Je ne peux écrire ce mot : cerf, sans entendre résonner dans mon cœur ces premières paroles de la belle fanfare : le Roi des Landes. Le cerf, en effet, est le roi des animaux de vénerie, comme sa chasse était celle de nos rois.

Si un modeste veneur peut prendre des lièvres à pied avec un petit équipage de cinq ou six couples de chiens ; si un autre, guère mieux monté, peut houspiller des renards en petit comité, pas plus que leur confrère qui courre des chevreuils avec dix-huit ou vingt-cinq chiens, ils ne peuvent songer à prendre place et à mener le train, quasi royal, qu’exige la chasse du cerf avec son faste et son décorum.

Il n’est pas question de savoir ici s’il est plus agréable de chasser simplement un modeste animal que de courre un cerf avec tout l’apparat dû à cette chasse-là, mais il s’agit de reconnaître que la chasse la plus noble, la plus représentative est celle du cerf, et ceci, du reste, personne ne le conteste.

Je l’avoue avec plus d’aisance car, je le confesse, c’est la chasse que j’ai le moins pratiquée, n’ayant jamais couru que le lièvre, renard, chevreuil et sanglier et ceci avec mes chiens ; je n’avais guère le temps alors de voir chasser les autres. De plus, je m’en confesse encore, je n’aimais vraiment chasser qu’avec mes chiens. Les connaissant parfaitement, vivant avec eux, j’arrivais à comprendre la moindre hésitation dans leur récri, leur façon de chasser, tout me semblait clair et facile. Au contraire, avec une meute dont les chiens ne m’étaient pas familiers, un idiome inconnu me blessait les oreilles et j’étais comme un homme qui ignore la langue, perdu en pays étranger.

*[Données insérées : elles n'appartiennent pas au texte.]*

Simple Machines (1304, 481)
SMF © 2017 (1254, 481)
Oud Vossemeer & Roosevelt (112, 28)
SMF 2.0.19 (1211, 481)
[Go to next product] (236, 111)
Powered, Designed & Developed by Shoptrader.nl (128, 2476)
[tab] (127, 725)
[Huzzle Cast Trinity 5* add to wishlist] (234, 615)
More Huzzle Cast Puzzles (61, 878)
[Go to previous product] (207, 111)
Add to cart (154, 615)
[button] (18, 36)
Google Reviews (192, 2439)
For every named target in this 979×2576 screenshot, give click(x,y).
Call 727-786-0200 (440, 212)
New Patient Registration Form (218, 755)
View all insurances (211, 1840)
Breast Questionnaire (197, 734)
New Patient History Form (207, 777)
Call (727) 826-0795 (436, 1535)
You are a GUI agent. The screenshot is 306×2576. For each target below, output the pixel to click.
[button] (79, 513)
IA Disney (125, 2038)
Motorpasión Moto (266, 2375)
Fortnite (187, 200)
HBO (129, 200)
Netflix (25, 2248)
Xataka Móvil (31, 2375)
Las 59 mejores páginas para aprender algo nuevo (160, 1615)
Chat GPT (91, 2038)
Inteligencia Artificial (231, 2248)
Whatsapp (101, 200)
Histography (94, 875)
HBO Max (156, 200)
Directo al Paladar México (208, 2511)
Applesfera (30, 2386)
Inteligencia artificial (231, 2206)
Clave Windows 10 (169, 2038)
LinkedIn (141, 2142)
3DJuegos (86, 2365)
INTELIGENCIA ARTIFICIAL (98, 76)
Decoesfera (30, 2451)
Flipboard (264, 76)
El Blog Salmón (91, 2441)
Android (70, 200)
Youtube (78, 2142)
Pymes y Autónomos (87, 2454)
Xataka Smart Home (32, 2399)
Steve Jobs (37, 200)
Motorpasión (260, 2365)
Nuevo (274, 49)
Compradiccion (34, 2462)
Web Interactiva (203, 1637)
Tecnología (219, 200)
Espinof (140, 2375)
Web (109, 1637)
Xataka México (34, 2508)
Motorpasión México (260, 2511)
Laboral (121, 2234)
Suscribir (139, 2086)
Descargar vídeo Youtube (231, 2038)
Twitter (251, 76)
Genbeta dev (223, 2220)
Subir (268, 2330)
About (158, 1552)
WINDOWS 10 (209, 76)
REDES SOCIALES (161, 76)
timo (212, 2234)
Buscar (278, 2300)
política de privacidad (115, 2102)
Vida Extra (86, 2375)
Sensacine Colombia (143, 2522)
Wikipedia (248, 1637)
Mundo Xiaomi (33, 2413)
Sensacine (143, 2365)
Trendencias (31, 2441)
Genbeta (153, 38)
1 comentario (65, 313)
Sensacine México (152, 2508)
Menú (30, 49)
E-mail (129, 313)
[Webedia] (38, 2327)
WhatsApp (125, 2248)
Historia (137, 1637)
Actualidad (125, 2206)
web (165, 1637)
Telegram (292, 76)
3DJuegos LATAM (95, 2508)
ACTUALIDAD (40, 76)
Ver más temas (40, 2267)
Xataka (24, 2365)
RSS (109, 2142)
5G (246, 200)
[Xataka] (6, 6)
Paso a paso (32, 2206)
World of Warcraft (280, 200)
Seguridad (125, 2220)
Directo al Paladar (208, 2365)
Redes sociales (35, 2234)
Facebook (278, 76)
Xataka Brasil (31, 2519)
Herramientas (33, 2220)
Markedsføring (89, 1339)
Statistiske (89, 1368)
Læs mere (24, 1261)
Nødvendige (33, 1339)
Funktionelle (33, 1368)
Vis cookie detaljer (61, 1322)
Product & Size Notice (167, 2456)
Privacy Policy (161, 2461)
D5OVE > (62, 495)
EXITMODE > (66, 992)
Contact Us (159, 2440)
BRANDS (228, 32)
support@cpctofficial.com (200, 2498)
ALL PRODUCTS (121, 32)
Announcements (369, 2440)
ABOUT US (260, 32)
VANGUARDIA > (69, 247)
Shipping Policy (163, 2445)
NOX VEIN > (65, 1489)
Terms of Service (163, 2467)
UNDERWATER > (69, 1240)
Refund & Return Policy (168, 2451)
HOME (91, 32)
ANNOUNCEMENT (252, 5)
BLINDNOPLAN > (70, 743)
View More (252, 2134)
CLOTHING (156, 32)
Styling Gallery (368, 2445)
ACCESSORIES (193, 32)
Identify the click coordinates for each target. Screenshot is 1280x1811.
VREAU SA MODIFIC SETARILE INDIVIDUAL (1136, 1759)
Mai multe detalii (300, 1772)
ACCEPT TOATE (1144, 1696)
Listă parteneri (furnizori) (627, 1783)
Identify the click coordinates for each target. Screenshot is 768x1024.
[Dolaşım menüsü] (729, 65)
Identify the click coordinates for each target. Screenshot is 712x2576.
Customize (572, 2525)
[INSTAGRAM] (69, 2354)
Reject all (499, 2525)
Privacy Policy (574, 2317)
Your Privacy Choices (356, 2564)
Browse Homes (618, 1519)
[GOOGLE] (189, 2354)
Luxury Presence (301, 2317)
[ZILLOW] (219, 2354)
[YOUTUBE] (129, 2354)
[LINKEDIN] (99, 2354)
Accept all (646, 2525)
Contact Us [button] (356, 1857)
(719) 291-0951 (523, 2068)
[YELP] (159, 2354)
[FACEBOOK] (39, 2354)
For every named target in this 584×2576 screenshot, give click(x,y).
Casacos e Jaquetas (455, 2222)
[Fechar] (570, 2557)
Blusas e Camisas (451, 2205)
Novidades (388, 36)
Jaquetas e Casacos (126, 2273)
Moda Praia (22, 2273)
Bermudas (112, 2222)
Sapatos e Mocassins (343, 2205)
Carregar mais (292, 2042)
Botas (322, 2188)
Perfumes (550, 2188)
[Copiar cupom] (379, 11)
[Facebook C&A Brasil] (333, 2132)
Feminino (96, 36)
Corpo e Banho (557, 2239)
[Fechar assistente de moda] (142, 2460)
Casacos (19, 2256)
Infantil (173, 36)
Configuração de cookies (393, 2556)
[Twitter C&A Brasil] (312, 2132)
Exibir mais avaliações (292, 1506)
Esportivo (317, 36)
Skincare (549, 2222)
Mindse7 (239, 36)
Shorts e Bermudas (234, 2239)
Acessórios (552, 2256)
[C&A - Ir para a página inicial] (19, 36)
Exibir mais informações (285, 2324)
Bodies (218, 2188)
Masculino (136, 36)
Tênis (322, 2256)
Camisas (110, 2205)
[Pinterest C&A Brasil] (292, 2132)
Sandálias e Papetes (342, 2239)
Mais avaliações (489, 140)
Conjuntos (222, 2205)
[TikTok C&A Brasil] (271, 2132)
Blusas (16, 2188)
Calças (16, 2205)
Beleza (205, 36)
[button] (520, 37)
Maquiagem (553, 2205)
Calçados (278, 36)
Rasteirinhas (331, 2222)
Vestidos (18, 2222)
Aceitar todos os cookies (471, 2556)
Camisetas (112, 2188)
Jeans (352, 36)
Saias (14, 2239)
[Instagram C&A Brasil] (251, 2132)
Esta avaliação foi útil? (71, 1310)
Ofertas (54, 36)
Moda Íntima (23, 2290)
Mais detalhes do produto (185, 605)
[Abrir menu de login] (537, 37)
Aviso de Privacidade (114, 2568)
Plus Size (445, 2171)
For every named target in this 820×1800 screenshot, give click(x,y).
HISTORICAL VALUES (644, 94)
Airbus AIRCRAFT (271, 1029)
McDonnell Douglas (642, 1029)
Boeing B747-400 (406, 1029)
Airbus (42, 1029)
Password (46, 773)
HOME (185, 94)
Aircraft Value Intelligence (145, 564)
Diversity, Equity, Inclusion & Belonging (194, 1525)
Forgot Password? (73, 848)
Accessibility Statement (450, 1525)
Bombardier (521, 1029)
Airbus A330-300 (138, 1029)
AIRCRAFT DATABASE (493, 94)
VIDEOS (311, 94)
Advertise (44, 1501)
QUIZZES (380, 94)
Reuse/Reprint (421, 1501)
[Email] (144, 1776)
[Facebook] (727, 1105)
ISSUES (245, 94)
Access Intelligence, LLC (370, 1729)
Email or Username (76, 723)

Et c’est pour cela que, lorsque j’ai eu à juger les épreuves de meutes, je me pénétrais bien de l’idée que nous ne savions pas grand’chose ; expliquer une chasse dans son pays et avec ses chiens n’est pas toujours commode, vouloir juger impartialement une meute inconnue dans l’espace d’un laisser-courre m’a toujours semblé bien difficile et j’essayais, quand je le pouvais, de lire sur le visage du maître d’équipage les péripéties de la chasse ; c’était souvent plus instructif que de surveiller les grands requêts d’un chien barrant au loin ...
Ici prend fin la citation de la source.